Look through the data below and return each line where "computer" appears.
Task material Start Marker
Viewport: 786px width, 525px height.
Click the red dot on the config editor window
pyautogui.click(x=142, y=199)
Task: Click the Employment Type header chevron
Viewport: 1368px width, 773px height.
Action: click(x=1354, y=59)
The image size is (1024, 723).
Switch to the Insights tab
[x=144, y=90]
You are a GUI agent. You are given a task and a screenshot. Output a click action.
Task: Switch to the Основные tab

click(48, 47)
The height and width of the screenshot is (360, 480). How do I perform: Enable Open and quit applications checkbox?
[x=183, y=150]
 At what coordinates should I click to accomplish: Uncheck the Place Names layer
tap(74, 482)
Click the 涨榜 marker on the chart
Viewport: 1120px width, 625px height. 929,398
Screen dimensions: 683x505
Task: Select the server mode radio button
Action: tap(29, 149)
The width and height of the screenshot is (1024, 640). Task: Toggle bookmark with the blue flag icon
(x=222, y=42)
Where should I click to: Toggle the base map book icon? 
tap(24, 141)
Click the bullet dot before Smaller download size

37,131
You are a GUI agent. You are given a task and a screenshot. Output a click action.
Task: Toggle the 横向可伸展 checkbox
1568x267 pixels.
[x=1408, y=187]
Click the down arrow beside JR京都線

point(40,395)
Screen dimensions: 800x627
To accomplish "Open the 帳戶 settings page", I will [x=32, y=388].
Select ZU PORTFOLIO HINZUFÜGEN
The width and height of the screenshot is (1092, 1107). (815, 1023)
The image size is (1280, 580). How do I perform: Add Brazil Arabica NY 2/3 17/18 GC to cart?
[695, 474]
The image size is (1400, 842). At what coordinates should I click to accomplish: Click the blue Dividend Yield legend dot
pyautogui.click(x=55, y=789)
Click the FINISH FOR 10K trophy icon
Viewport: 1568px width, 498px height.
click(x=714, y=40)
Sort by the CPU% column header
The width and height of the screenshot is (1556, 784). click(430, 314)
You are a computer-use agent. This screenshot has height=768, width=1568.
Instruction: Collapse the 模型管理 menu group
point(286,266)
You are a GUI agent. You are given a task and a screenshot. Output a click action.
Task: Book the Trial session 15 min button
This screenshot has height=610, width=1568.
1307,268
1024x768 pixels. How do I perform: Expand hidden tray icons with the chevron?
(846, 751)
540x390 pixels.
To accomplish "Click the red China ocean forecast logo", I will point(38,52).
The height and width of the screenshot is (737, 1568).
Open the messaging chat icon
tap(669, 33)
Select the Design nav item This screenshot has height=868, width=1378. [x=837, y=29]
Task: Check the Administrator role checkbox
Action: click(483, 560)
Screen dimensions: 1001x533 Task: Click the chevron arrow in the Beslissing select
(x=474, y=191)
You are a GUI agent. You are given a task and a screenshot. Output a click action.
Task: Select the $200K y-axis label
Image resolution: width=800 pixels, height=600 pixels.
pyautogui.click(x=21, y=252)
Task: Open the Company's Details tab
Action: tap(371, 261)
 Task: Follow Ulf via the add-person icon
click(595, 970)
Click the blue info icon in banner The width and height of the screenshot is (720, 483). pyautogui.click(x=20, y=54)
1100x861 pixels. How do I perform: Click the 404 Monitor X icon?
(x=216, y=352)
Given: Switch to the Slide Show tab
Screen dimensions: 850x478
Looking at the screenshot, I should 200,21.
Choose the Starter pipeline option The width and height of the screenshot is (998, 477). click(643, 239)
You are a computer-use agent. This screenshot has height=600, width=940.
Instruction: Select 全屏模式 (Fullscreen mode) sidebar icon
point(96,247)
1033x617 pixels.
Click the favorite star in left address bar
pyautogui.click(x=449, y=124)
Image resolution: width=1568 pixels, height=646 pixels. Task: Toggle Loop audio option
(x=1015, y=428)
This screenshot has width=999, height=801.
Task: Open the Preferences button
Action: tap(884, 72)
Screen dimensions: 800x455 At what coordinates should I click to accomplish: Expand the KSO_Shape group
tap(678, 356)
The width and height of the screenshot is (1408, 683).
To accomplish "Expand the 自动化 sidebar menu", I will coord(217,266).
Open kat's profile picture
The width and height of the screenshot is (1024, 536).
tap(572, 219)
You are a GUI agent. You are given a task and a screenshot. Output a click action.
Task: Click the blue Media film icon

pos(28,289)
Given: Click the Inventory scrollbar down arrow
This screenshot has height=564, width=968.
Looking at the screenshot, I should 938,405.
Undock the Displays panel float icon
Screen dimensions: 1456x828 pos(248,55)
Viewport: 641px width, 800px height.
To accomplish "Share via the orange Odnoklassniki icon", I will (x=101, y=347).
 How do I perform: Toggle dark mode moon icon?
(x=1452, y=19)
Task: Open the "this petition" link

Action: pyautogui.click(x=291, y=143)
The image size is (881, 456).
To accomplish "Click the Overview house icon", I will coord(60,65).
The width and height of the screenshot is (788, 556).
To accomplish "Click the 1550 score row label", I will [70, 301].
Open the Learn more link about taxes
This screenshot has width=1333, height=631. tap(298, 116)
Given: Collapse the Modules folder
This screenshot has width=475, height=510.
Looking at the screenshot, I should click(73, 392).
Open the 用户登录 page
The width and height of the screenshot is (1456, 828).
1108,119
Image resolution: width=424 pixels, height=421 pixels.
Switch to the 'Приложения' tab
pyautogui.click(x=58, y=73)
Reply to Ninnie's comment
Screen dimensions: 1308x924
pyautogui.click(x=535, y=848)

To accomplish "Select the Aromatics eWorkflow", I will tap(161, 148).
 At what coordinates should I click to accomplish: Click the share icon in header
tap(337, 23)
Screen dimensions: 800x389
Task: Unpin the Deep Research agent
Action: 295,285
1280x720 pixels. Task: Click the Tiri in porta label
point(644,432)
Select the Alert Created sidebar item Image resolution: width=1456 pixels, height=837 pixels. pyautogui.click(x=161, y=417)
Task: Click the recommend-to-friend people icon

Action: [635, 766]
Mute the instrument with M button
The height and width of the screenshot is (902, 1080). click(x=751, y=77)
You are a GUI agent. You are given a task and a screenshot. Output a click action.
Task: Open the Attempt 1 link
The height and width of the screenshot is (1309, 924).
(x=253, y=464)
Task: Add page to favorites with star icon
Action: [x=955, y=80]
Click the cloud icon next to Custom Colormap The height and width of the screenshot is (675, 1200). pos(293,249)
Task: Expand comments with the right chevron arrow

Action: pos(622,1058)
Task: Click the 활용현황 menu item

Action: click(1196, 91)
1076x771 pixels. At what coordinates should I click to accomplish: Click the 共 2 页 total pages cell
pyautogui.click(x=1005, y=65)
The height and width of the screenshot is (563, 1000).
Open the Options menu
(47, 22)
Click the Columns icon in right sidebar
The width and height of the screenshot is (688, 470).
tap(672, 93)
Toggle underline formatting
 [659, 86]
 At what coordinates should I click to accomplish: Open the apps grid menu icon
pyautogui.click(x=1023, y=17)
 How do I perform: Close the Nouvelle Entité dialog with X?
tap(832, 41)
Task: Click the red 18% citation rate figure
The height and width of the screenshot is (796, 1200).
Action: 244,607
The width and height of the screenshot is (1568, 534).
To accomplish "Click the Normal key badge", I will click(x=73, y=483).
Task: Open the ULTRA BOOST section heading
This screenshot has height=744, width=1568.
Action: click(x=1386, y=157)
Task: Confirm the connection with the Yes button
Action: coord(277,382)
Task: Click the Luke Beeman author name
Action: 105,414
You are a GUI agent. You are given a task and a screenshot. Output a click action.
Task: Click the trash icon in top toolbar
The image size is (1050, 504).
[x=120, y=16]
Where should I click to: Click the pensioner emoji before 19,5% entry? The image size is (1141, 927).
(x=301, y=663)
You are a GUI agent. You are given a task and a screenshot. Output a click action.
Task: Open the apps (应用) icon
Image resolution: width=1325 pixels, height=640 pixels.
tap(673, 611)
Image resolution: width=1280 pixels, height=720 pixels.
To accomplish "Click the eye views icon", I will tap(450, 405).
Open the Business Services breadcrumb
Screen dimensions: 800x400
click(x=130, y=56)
Task material End Marker
Solution to this problem »
You are a computer-use agent. This screenshot has height=768, width=1568.
You are a computer-use agent. This screenshot has height=600, width=940.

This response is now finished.